Why conservative politics are dying
If you haven’t heard about it by now, frankly, I would be shocked: Texas has had some pretty bad weather. Reports have come out about a lack of water and heating. People are dying from carbon monoxide poisoning. There are statewide power outages.
Naturally, in times of great need, we look towards our leaders and ask them—in return for electing them—to lead us and do their part by helping their constituents.
My research has suggested that these storms are a result of two massive winter stormed that rolled through on Feb. 10 through 13. Now, I am no meteorologist, nor am I a politician; however, my watch says as I write this that the day is Feb. 25. That means some of our fellow Americans in the south have been without the means to survive for 17 days.
A problem like this requires all hands on deck. Congressmen, governors, state officials—all of them should be making solving this issue a top priority. So what have our elected officials been doing?
Well, Ted Cruz was rather infamously spotted flying to and partying it up in Cancun, Mexico; while traveling to Mexico he was improperly wearing a mask, during a pandemic, with his state facing record-breaking extreme weather. I am not going to waste your time, or mine, explaining why this behavior is inappropriate, I assume that nearly 12 months into a pandemic the issues inherent here should be obvious.
Meanwhile, back in the U.S., Congressmen and women have been doing more for aiding the people of Texas than their own representative, Ted Cruz. Notably, Congresswoman Alexandria Ocasio-Cortez raised several million dollars for Texas, which is insane when you realize that AOC represents New York, not Texas. A non-Texan representative was doing more for Texas than any other Texan-official.
There have also been several other issues that have come to public attention as a result of the extreme situation in the south. For a reason unbeknownst to me, ERCOT, or the Electric Reliability Council of Texas, has a board filled with many members who are not Texas natives.
Furthermore, dozens have died as a result of ERCOT’s mishandling of this disaster. They have been upping the prices as a result of the emergency, which is called price gouging (and is fairly illegal, if you were wondering).
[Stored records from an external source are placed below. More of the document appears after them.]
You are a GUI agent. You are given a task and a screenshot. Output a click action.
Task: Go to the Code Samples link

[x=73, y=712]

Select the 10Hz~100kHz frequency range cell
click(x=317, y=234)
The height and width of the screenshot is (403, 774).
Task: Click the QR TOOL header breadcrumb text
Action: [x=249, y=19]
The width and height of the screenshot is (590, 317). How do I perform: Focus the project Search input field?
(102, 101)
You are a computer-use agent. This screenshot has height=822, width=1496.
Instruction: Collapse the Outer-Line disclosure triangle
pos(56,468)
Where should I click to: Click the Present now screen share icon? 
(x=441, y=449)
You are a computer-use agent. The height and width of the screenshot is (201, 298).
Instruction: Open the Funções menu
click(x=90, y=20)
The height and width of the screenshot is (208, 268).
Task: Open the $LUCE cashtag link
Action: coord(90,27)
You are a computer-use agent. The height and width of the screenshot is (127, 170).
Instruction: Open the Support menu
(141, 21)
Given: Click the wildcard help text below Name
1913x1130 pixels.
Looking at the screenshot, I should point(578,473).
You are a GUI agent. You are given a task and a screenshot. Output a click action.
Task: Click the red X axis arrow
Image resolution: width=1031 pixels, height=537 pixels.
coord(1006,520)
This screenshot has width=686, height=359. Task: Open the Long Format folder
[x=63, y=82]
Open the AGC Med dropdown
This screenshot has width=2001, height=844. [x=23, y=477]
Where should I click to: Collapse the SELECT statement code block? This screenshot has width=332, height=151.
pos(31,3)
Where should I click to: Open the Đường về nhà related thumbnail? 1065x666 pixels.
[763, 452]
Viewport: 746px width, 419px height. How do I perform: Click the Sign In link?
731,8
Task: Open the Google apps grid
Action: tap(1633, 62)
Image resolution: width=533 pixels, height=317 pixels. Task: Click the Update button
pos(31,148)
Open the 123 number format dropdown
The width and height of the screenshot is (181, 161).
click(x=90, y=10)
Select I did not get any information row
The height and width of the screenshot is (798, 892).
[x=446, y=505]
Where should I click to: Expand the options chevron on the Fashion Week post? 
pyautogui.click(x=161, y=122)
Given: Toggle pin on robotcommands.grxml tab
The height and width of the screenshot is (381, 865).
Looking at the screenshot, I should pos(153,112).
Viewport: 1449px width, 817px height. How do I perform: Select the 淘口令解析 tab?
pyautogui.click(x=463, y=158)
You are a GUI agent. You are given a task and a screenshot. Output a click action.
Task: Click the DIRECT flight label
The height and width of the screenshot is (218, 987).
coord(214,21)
One energy company has gone bankrupt because they refuse to pass-on a billion-dollar bill from ERCOT onto consumers. And still, the CEO of the energy supplier said, “I don’t believe I would do anything differently, despite deaths,” as reported by Independent News.
And where was Ted Cruz during all of this? In Mexico. This scandal represents everything wrong with conservatism in America. Cruz acts exactly how Democrats in the capital and all over the country expect Republicans to act. He furthered and justified the stereotype that Republicans don’t care about their constituents.
A Pew research study reported that both sides of the aisle—Republicans and Democrats—view each other as immoral, close-minded, lazy and unintelligent. Republicans are more likely to see Democrats as lazy and immoral. Democrats are more likely to see Republicans as close-minded and unintelligent.
Cruz made an unintelligent, immoral and lazy decision. There is a time for a loose government approach, and a natural disaster is not one of those times. Republicans are consistently electing foolish leaders that present a bad image for the Republican Party, including Ted Cruz and Donald Trump.
When you think of a Republican, most think of a gun-toting, Trump-loving American who doesn’t actually care what is best for all of America. If Republicans can’t get their public image under control, they’re not going to make it much longer.
In reality, most Americans agree something must be done about issues like gun violence, even if they have different approaches to addressing that issue. The majority are asking for government involvement on these issues.
To understand that the majority often stand in opposition to some Republican policies and politicians, look no further than Trump, who had a poor approval rating throughout his entire presidency.
Republicans need to find a way to re-appeal to the masses or the modern Republican is going to die out.
If a man who has been impeached twice is the best possible candidate we can find to represent the Republican party, we’re in trouble. If the best Texan we can find to be in congress is a man who abandoned ship when his people desperately needed him, we’ve seen how Texas has been in trouble too.